Quant à ce que disent certains, que la mitsva d’habiter en Terre d’Israël consiste à ne rien faire d’autre que d’étudier et de s’occuper du service de l’Éternel toute la journée, ce n’est absolument pas exact. Si nous trouvons des Guedolim qui ont dit cela dans le passé, ce n’est valable que pour leur époque où celui qui venait en Erets-Israël était obligé, en règle générale, de recevoir sa subsistance de la Caisse ‘Ramban’, ins­tituée exclusivement pour ceux qui passaient leurs journées entières à l’étude de la Thora et au service d’Hachem, et la raison est bien claire.
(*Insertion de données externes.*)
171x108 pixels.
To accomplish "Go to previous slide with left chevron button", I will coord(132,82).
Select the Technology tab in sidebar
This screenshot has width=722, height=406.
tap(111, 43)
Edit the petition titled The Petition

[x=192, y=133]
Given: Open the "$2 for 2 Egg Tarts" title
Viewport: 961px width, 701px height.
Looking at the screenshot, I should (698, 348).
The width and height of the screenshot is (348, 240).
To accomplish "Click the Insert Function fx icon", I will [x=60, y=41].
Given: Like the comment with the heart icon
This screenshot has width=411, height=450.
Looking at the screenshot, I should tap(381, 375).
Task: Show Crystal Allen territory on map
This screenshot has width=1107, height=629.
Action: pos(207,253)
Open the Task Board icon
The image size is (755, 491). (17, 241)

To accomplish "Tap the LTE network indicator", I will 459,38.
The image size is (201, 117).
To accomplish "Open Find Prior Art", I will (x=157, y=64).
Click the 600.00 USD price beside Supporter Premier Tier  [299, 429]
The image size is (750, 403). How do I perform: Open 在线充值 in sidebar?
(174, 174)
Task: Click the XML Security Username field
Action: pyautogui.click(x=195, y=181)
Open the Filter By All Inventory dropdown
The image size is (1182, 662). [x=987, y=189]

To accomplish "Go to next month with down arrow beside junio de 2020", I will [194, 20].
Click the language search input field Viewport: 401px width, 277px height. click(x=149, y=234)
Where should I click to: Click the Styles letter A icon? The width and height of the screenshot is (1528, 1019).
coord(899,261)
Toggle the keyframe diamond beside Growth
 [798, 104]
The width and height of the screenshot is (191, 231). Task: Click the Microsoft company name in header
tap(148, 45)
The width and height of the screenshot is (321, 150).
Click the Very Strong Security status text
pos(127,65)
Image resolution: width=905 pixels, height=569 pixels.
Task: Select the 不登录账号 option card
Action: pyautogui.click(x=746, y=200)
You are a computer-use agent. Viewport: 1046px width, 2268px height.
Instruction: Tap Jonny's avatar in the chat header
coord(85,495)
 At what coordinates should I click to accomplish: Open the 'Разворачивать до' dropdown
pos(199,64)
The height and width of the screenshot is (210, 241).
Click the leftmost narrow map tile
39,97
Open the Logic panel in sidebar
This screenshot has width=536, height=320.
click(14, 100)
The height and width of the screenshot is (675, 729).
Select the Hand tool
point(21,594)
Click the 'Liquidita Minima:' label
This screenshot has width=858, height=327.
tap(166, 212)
J’ai vu dans la biographie du Hafets Haïm qu’un jour son fils lui apporta une brochure écrite par un Gadol, qui expliquait que la mitsva d’habiter en Erets-Israël était réservée à celui qui pouvait se consacrer toute la journée à la Thora et au service d’Hachem, et le Hafets Haïm, de mémoire bénie, ne voulut même pas la regarder…

Nous ne sommes pas de ceux qui pensent qu’il faut liquider l’exil d’un seul coup, et prendre Jérusalem par la force pour hâter la Délivrance, en transgressant le serment de ne pas « mon­ter comme une muraille » [Ketoubot 111a] … Mais nous ne sommes pas non plus de ceux qui disent qu’aujourd’hui il n’y a pas de mitsva de monter en Israël, et que toute invitation à venir habiter en Erets-Israël se heurte au serment de ne pas « monter comme une muraille », car nous trouvons au contraire que tous les Richonim professent que cette mitsva est en vigueur de nos jours, soit en tant que mitsva positive, soit en raison du niveau de la Terre d’Israël et de sa sainteté.

[‘Makor Ha-Halakha’, fin de la première partie, p.88]


[1] Jeunes mariés logeant chez leur beau-père, pour pouvoir étudier à plein temps sans se soucier de la subsistance de leur famille.
[2] Maison d’étude et de prières fonctionnant en permanence.
[3] Rabbi Yaacov Emden.
[4] Rav Jonathan ben Rabbi Nathan Eibenschütz.
[5] Qui répéta son récit en détail quand il fut ramené devant Joseph [Genèse 44, 18-34].
[6] Mettre des tsitsith est une mitsva positive dont on peut aisément être exempté, puisqu’il suffit de porter des vêtements qui n’ont pas quatre coins. Cependant le Talmud nous apprend à ne pas nous en dispenser afin que cette mitsva ne s’oublie pas, et il nous met en garde contre la punition qui pourrait résulter de cette négligence ‘aux temps de la colère’. De même il est possible, comme nous l’avons vu dans ce qui précède, de trouver des prétextes halakhiques pour ne pas habiter en Erets-Israël, mais nous devons savoir que nous encourons alors la punition des ‘temps de la colère’.